From experiments it is known that molar heat capacity approaches zero when temperature approaches zero. Again the limiting value can be computed by the approach of de ’l Hospital , where this time we can neglect the 1 in $$e^{\Theta_\mathrm{vib}/T}-1$$, as $$e^{\Theta_\mathrm{vib}/T}$$ tends to infinity for $$T \rightarrow 0$$. In the last step we obtain

$\lim\limits_{\mathcal{T} \rightarrow 0} C_\mathrm{vib} = 6 R \lim\limits_{\mathcal{T} \rightarrow 0} \frac{1}{e^{\Theta_\mathrm{vib}/T}} = 0 \ .$

Thus, the Einstein solid also agrees with the limiting behavior of heat capacity at very low temperatures.
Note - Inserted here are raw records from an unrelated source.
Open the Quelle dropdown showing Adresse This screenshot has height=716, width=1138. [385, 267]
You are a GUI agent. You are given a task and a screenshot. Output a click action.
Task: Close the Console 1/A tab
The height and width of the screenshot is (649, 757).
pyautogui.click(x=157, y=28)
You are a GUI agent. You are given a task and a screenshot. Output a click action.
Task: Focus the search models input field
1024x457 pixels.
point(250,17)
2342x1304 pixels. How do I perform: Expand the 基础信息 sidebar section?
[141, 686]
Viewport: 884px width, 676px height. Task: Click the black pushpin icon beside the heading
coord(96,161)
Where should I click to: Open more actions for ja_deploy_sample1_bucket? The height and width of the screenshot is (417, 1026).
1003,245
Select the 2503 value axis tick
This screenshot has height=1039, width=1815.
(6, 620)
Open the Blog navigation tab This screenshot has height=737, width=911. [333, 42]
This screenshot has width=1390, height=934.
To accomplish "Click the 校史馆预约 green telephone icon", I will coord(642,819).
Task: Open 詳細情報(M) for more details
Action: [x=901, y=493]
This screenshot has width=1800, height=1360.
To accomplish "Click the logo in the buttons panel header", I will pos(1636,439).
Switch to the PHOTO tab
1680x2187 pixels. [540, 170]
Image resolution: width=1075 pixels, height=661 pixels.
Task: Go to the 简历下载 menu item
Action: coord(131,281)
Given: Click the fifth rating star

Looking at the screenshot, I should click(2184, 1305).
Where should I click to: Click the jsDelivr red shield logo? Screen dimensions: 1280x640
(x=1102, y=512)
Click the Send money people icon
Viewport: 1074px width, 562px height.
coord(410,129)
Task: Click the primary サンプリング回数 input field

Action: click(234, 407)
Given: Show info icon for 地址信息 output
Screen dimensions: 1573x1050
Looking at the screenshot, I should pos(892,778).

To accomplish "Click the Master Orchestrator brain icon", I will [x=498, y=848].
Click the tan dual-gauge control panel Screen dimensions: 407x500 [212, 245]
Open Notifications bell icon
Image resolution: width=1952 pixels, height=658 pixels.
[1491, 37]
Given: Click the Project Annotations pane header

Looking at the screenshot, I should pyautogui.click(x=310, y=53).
Nevertheless the model is ’too simple’, and Einstein was well aware of that. Vibrations of the individual atoms are not independent, but rather collective. The lattice vibrations, called phonons, have a spectrum whose computation is outside the scope of the Einstein model. A model that can describe this spectrum has been developed by Debye based on the density of states of frequencies $$\nu$$. This density of states in turn has been derived by Rayleigh and Jeans based on the idea that the phonons are a system of standing waves in the solid. It is given by

$D\left( \nu \right) = \frac{4 \pi \nu^2}{c^3} V \ .$

Debye replaced $$c$$ by a mean velocity of wave propagation in the solid, considered one longitudinal and two transverse waves and only the $$3N$$ states with the lowest frequencies, as the solid has only $$3N$$ vibrational degrees of freedom. These considerations lead to a maximum phonon frequency $$\nu_\mathrm{max}$$ and, after resubstitution of the mean velocity, to a frequency spectrum that is still proportional to $$\nu^2$$ and scales with $$\nu_\mathrm{max}^{-3}$$. Instead of the characteristic vibration temperature, it is now convenient to define the Debye temperature

$\Theta_\mathrm{D} = \frac{h \nu_\mathrm{max}}{k_\mathrm{B}} \ .$

In this model the molar heat capacity of the solid becomes

$C_\mathrm{vib} = 9 R \left(\frac{T}{\Theta_\mathrm{D}} \right)^3 \int_0^{\Theta_\mathrm{D}/T} \frac{x^4 e^x}{\left(e^x - 1 \right)^2} \mathrm{d} x$

The integral can be evaluated numerically after series expansion and finally Debye’s $$T^3$$ law,

$\lim\limits_{\mathcal{T} \rightarrow 0} C_\mathrm{vib} = 233.8 R \frac{T^3}{\Theta_\mathrm{D}^3} \ ,$

results. This law does not only correctly describe that the heat capacity vanishes at absolute zero, it also correctly reproduces the scaling law, i.e., the $$T^3$$ dependence that is found experimentally. The high-temperature limit can also be obtained by series expansion and is again Dulong-Petit’s value of $$3R$$.

The Debye model is still an approximation. Phonon spectra of crystalline solids are not featureless. They are approximated, but not fully reproduced, by a $$\nu^2$$ dependence. The deviations from the Debye model depend on the specific crystal structure.